Be careful with those built-in sound cards.  They are really no more,
in most cases, than chips which are mounted onto the mother board and
they are only minimally compliant with any kind of sound card
standards.  That is part of using talking systems on some kinds of
older laptops.  The sound chip sets are usually proprietary mess of
some sort with window$ drivers written and compiled in-house by the
manufacturers.  

You would have to reverse-engineer those drivers, a rather complicated
process which either involves a very detailed knowledge of the
workings of the hardware components of a computer or a rather
spectacular understanding of artificial intelligence to make the
binaries into c or other language source code without having the
original symbol tables generated by the compilers  If you can do this,
go for it.
• • • • • • •
REQUIRED ACTION 1 —
Reproduce the passage of the note on built-in sound cards from "Be careful with" through "manufacturers.", including both ends.
REQUIRED ACTION 2 —
Rewrite the entries as a numbered list, starting at the line containing "The height and width of the screenshot is (581, 630)." and ending at the line containing "pyautogui.click(x=168, y=332)", including both of those lines and leaving out blank lines.
• • • • • • •
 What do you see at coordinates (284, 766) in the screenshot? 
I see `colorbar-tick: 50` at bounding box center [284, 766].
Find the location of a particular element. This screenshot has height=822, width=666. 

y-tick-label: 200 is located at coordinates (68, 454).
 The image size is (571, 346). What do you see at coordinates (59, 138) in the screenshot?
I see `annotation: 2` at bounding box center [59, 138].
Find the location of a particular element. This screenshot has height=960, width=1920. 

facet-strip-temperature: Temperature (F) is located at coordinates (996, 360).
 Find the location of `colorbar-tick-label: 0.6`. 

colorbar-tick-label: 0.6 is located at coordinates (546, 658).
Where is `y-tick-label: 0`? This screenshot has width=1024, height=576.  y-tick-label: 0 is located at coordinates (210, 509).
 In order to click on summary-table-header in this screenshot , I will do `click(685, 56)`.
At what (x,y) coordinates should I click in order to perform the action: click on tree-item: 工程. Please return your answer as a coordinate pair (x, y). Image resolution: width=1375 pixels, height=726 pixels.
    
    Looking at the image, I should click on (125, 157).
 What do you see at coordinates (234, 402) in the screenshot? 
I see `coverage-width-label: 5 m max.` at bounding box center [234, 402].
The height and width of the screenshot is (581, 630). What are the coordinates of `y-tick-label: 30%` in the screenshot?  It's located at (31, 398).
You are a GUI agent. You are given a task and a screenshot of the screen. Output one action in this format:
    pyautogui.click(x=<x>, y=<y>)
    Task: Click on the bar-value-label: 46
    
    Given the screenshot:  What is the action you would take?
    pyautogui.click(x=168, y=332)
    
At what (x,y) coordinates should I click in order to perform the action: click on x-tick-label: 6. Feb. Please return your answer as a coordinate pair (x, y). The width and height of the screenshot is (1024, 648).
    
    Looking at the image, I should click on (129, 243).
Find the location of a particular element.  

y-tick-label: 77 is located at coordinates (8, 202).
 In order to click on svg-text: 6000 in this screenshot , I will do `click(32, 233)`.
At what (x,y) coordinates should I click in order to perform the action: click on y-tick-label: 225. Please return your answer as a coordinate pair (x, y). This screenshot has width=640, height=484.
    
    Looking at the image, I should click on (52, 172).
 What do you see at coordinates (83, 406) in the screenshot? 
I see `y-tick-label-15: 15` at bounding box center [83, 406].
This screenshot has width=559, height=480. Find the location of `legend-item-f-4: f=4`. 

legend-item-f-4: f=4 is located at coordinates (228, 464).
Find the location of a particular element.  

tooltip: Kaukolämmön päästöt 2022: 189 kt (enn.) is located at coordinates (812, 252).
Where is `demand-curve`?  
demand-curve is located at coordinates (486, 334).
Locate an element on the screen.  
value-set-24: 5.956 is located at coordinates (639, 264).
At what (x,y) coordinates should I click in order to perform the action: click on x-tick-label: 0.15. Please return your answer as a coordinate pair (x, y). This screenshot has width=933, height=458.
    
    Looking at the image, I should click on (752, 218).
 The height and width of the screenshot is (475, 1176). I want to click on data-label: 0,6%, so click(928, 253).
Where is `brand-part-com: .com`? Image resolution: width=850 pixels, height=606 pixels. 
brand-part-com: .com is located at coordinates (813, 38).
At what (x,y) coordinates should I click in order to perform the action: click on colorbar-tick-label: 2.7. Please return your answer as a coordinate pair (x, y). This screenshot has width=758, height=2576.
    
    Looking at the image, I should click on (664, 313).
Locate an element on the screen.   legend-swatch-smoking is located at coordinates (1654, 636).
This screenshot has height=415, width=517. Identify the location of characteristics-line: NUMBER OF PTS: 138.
• • • • • • •
EXERCISE ANSWER 1 —
Be careful with those built-in sound cards.  They are really no more,
in most cases, than chips which are mounted onto the mother board and
they are only minimally compliant with any kind of sound card
standards.  That is part of using talking systems on some kinds of
older laptops.  The sound chip sets are usually proprietary mess of
some sort with window$ drivers written and compiled in-house by the
manufacturers.

EXERCISE ANSWER 2 —
1. The height and width of the screenshot is (581, 630). What are the coordinates of `y-tick-label: 30%` in the screenshot?  It's located at (31, 398).
2. You are a GUI agent. You are given a task and a screenshot of the screen. Output one action in this format:
3.     pyautogui.click(x=<x>, y=<y>)
4.     Task: Click on the bar-value-label: 46
5.     Given the screenshot:  What is the action you would take?
6.     pyautogui.click(x=168, y=332)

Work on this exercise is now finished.